You know when Jesus is all in all, when your deepest longing and your highest ambition is his glory rather than your own, you will endure anything that his fame might be spread and his honor proclaimed. And, nothing will fire your joy so much as seeing the people of God rejoicing and resting in Christ with you. A joy shared is a joy doubled. So Paul is able to say, I will rejoice whether I live or die. And if I have opportunity to live then I will go on pouring myself out no matter the trials that come that my joy might be doubled by being accompanied with yours as together we glory in Christ. May the Lord give to us hearts that echo the example and pattern of the great apostle that for us as also for him Christ may indeed be all in all.

 

Let us pray.

 

Our Father, we bless you for the Lord Jesus who is infinitely satisfying.
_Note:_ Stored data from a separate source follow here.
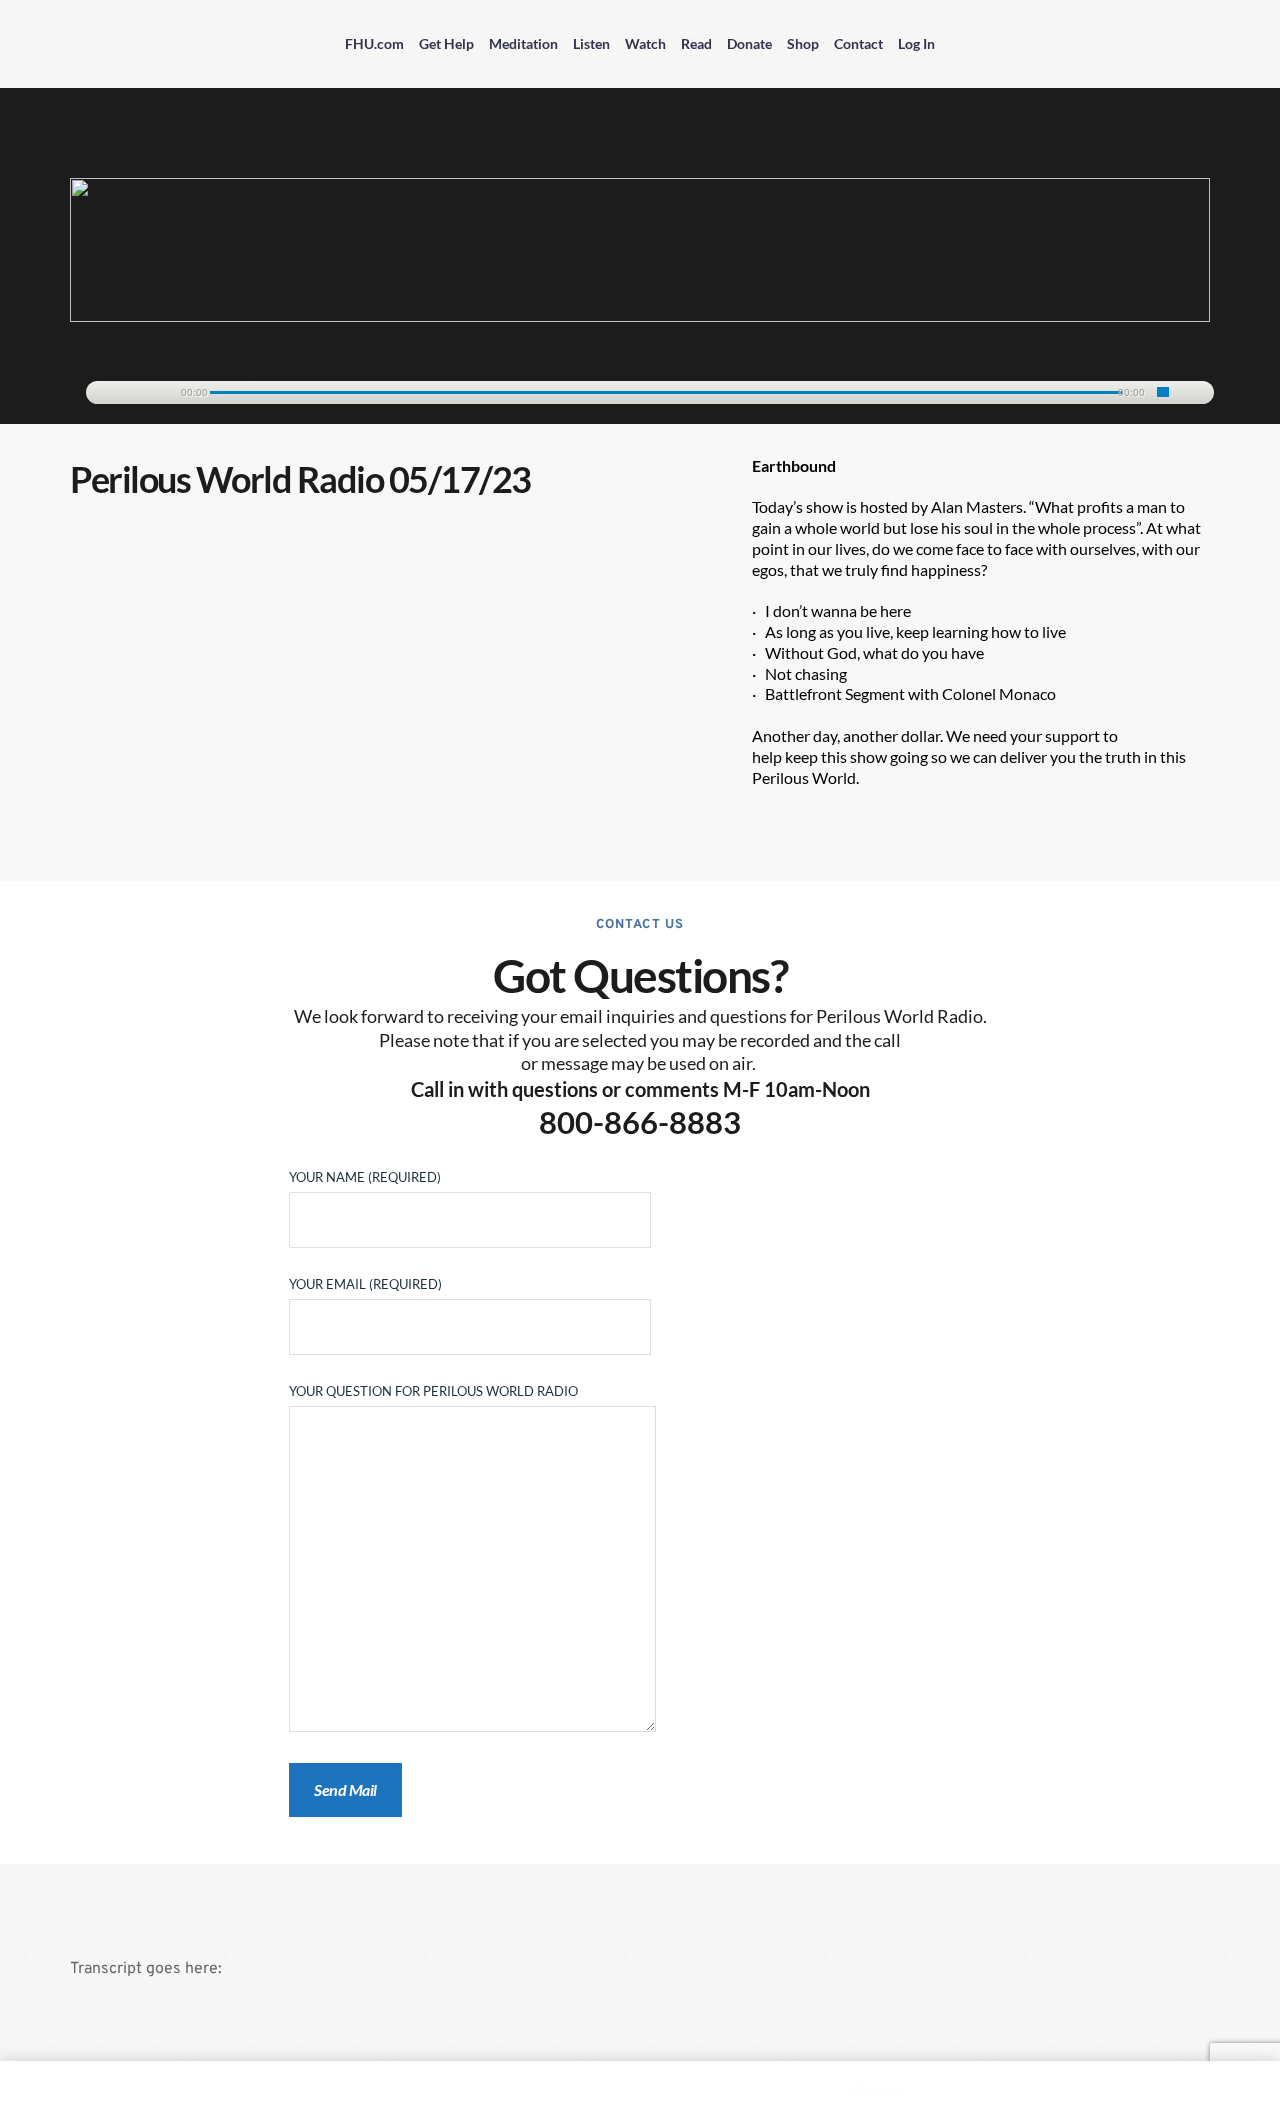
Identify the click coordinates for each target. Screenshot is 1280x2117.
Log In (916, 43)
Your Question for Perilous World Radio (433, 1391)
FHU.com (374, 43)
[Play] (111, 393)
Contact (858, 43)
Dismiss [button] (879, 2088)
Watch (645, 43)
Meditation (523, 43)
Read (696, 43)
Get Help (446, 43)
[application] (640, 389)
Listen (591, 43)
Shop (803, 43)
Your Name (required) (365, 1177)
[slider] (1163, 392)
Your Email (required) (365, 1284)
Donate (749, 43)
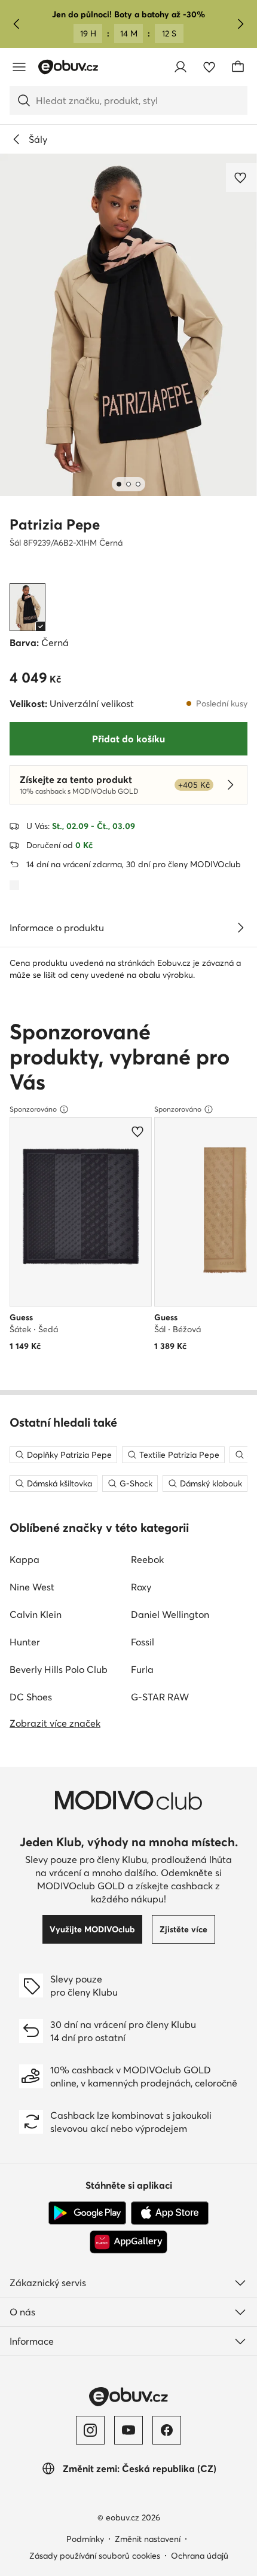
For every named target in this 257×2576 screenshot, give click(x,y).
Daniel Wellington (170, 1614)
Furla (142, 1669)
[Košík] (238, 67)
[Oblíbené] (209, 67)
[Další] (240, 24)
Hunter (25, 1642)
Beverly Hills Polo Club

Forgive us for running to empty idols, for seeking our satisfaction at broken cisterns that always run dry. Help us, instead, to run to the fountain of living water and to draw with joy from the well of salvation that never runs dry that we might never thirst again as we drink from the wellspring that is Jesus. Make him in every heart here gathered all in all. For we ask it for his sake, Amen.